Ofulonu Ezema is a land owned by Ezema Community. It is not a village rather it is a community made of indigenes of Ezema Nru. Besides it lays a big hill known as Ugwu Ezema. One of the Hills belongs to the neighboring community (Edem Nru) and the other to Ezema Nru and that is why the hills are referred as Ugwu Ezema ne Edem. Besides the hill, there is a village known as Amike village from Agbamere/Eha Alumona.

==Business and occupations==
Otobogidi is the business hub in Ezema, and also serves as the most-centralized point for the Ezemanians. Otobogidi also serves as mini-market for the Ezema community.

Otobogidi serves as a point of
Meeting for joint gatherings involving Ezema and Edem only for non-delicate discussions otherwise Amegu Ezema remains their general point of meeting.
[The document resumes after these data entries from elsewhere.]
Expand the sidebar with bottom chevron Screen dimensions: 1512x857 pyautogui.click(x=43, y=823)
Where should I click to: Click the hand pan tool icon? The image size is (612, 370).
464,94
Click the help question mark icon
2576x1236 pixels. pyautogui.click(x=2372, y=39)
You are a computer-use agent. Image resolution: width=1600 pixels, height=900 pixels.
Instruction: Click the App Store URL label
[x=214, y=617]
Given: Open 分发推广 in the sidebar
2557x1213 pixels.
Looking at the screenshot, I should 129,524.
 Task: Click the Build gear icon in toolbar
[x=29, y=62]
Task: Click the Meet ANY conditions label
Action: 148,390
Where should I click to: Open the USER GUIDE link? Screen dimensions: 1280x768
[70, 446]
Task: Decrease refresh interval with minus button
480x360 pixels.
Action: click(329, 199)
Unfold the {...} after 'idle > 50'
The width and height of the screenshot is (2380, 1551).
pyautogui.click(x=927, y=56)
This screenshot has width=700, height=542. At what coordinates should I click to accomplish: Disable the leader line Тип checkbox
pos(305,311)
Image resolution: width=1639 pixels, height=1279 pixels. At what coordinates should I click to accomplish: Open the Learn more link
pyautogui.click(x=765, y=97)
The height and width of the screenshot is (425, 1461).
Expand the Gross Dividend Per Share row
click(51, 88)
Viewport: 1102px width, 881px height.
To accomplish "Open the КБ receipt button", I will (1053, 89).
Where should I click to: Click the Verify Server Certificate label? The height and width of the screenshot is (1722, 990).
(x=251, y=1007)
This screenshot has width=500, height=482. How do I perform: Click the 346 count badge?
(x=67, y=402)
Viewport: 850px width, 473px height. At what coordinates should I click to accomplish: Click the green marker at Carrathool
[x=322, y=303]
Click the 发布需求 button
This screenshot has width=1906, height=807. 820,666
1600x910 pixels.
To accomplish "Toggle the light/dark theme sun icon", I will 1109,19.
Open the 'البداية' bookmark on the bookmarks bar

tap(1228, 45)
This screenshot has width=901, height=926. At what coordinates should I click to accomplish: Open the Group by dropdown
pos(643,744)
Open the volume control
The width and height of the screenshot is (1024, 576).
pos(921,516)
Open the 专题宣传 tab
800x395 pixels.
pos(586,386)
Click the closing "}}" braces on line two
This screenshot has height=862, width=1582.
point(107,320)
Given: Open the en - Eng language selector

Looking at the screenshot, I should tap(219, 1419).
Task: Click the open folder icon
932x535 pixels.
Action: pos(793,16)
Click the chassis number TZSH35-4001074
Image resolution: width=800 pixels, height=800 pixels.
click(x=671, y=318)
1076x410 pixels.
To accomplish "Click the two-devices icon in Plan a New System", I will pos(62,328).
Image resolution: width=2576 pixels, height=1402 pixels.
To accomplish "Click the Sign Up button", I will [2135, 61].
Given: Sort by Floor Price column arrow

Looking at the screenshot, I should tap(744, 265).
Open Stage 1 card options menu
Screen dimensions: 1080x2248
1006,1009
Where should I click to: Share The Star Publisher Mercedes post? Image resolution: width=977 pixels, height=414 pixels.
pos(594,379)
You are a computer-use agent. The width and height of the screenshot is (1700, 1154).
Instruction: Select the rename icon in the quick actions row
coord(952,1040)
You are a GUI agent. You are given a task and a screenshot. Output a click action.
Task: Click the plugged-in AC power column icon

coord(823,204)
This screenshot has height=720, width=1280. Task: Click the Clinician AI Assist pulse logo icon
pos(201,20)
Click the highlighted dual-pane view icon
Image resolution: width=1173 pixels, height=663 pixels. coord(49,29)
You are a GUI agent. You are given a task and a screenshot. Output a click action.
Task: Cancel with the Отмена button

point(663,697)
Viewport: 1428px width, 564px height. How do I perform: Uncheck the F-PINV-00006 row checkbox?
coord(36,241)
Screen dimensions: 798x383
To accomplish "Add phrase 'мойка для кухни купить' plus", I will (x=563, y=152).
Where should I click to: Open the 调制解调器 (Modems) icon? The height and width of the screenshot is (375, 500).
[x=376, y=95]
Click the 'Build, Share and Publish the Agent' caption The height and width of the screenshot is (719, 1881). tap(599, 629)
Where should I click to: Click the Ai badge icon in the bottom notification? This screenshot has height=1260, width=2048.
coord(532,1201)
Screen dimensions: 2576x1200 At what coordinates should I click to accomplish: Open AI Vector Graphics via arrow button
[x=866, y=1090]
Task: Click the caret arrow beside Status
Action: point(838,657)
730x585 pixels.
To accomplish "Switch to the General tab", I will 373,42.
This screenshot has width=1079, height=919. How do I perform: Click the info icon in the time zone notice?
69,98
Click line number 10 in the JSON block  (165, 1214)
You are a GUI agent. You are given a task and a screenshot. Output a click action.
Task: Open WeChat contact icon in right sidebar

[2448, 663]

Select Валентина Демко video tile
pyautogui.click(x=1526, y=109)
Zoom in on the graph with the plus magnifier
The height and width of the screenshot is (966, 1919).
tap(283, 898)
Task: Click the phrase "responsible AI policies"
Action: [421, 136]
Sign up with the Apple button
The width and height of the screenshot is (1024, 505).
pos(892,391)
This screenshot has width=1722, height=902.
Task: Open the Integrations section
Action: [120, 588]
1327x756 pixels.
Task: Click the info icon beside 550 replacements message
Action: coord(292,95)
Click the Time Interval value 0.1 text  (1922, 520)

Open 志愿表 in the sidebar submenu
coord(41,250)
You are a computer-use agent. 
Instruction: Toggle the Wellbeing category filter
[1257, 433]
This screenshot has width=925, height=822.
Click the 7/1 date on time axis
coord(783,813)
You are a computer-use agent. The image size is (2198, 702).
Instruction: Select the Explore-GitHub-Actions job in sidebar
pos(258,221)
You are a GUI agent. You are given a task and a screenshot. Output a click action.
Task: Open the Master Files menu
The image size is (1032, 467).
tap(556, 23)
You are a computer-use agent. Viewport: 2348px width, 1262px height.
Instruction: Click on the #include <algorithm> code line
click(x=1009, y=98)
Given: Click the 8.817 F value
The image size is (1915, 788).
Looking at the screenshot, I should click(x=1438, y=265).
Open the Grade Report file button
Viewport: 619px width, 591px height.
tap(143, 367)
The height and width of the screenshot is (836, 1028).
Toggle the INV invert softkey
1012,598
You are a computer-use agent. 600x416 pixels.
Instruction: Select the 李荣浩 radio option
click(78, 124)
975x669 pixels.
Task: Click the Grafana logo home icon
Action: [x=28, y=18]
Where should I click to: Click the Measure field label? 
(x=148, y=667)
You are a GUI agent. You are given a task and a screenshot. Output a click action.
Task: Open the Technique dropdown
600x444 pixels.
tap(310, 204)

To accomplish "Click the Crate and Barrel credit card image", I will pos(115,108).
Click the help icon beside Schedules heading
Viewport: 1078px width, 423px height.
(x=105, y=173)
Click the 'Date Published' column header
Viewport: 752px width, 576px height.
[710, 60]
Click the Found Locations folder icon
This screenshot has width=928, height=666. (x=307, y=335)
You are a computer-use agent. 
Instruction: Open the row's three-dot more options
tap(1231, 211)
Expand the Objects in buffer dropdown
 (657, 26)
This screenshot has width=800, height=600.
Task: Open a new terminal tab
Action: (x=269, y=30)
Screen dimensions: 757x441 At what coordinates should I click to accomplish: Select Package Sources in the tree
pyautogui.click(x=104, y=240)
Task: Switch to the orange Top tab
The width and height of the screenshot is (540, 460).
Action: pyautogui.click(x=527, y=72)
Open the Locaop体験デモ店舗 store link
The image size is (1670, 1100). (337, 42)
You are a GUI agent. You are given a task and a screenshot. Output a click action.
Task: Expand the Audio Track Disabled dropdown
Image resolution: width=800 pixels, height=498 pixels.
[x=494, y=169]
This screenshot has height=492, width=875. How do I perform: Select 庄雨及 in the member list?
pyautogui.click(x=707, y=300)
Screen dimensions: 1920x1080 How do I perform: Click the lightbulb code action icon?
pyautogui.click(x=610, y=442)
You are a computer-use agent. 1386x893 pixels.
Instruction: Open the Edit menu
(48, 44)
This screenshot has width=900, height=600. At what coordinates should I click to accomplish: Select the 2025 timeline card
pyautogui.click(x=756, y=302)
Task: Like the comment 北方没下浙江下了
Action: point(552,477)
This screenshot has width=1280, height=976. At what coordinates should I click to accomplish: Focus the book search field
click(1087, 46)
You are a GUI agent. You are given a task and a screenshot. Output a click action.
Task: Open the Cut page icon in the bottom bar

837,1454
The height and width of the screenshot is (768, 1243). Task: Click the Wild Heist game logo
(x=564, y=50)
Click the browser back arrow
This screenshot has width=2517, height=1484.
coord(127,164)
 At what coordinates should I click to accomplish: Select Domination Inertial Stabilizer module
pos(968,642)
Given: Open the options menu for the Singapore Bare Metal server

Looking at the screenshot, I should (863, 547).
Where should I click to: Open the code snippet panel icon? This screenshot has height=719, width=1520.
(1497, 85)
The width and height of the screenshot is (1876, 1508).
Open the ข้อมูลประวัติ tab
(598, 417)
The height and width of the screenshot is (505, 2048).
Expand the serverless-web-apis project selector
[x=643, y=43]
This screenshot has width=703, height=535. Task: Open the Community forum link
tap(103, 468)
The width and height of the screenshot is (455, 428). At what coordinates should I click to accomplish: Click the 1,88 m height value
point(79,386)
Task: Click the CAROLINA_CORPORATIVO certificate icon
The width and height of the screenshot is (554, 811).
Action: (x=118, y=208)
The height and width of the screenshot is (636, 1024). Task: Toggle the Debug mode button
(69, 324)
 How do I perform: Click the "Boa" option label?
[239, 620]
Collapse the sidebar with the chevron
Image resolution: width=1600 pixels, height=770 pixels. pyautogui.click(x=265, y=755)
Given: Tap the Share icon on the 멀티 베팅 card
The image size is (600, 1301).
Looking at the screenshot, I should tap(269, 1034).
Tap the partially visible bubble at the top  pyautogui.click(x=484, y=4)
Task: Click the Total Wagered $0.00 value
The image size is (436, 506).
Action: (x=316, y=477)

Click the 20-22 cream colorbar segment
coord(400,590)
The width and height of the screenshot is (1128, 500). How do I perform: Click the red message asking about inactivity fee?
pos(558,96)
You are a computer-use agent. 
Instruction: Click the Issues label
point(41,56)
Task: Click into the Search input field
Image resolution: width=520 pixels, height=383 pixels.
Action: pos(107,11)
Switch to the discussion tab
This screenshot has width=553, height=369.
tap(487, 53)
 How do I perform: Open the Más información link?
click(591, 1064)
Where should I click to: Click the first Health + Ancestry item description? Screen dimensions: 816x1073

Many of the people of Ezema are artisans (such as blacksmithing, bricklaying, roofers/carpentry, etc.), farmers and the rest into trade and buying. Blacksmithing skills, for example, have been maintained for centuries in Ezema community by Amorah village precisely.Amorah village in Ezema is the only village in Nru Nsukka that does blacksmithing.

Most of the occupants of Ezema land operate businesses in the Nsukka Central market known as Ogige main market.

== Religion ==
The two major religions in Ezema are Christianity and Odinani, the Igbo traditional religion.

Churches in Ezema include:
- Saint Theophilus, Roman Catholic Diocese of Nsukka
- Saint Peter Anglican communion
- Baptist Church
- Deeper Christian Life Ministry

Those who practice Odinani pay homage to the deity Idenyi nkwo (also referred to as Alusi). Worship is led by the Attamah (chief priest) who is from, and resides in, Ezema.